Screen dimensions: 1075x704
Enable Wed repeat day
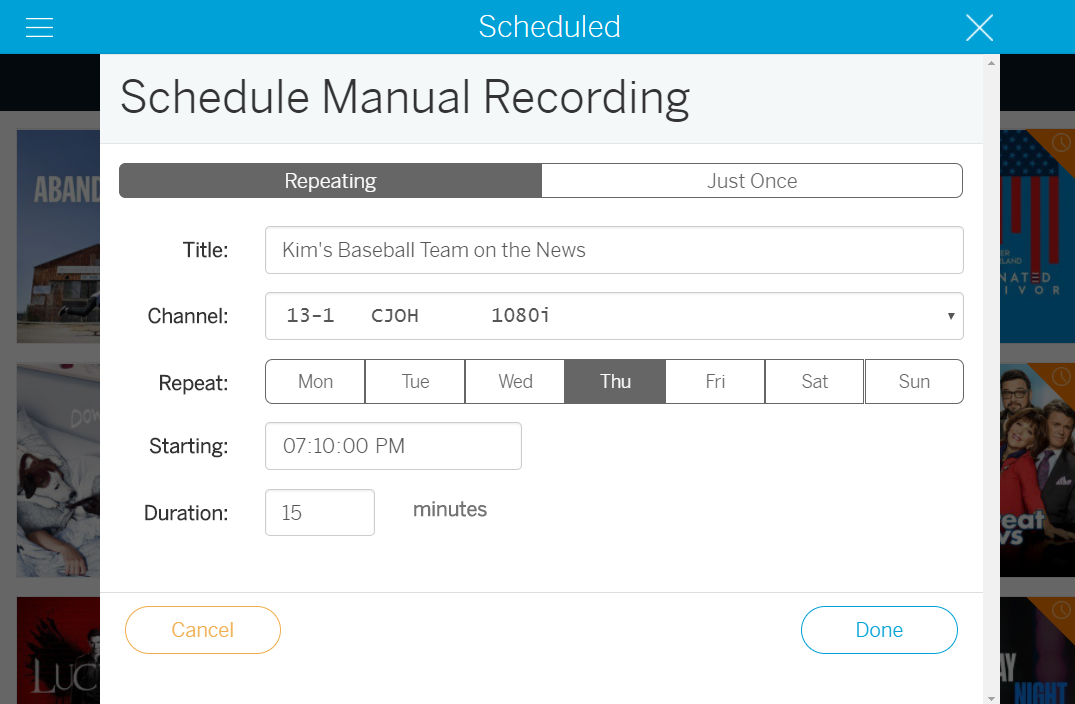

- - -

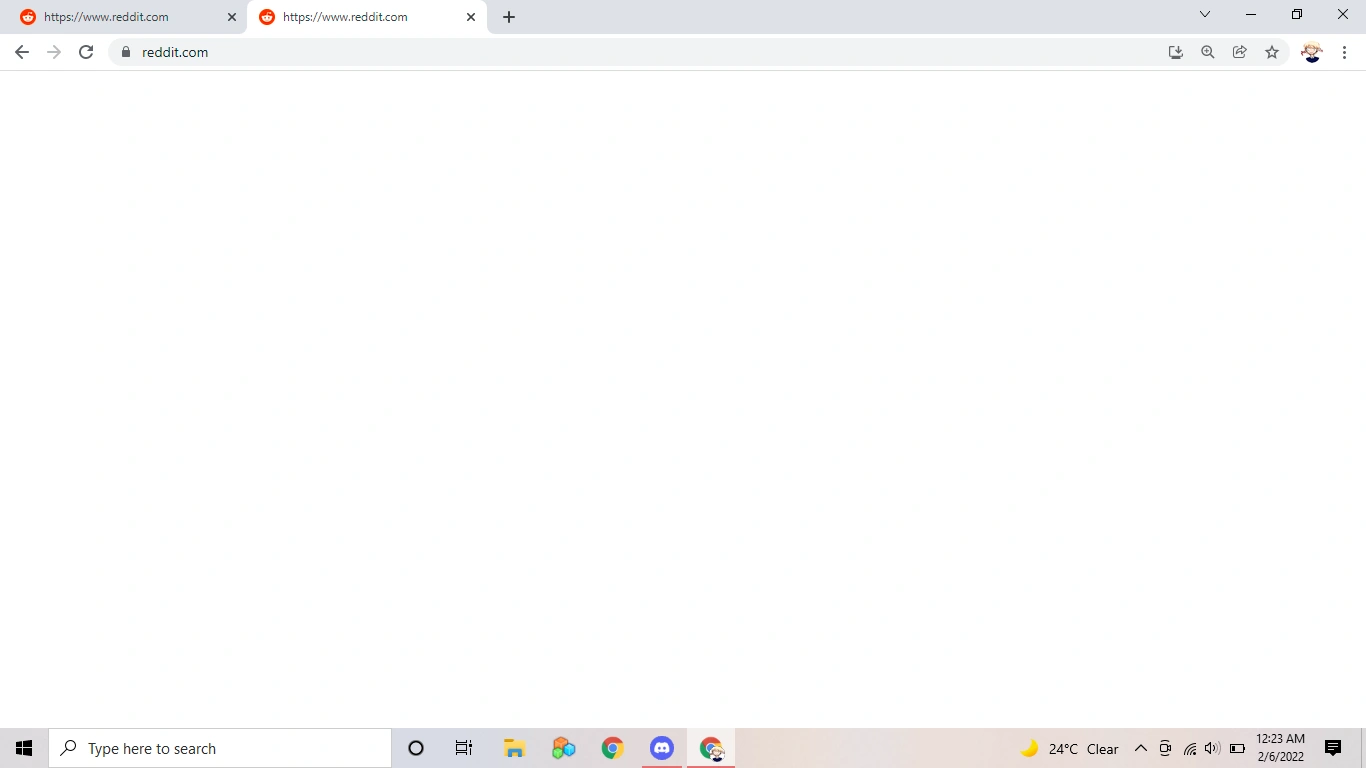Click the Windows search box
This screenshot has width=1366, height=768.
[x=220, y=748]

- - -

→ What is needed
From the material above, retype precisely the lines between the line holding "Screen dimensions: 1075x704" and the line holding "Enable Wed repeat day", inclusive, and nothing beyond them.

→ Result of this task
Screen dimensions: 1075x704
Enable Wed repeat day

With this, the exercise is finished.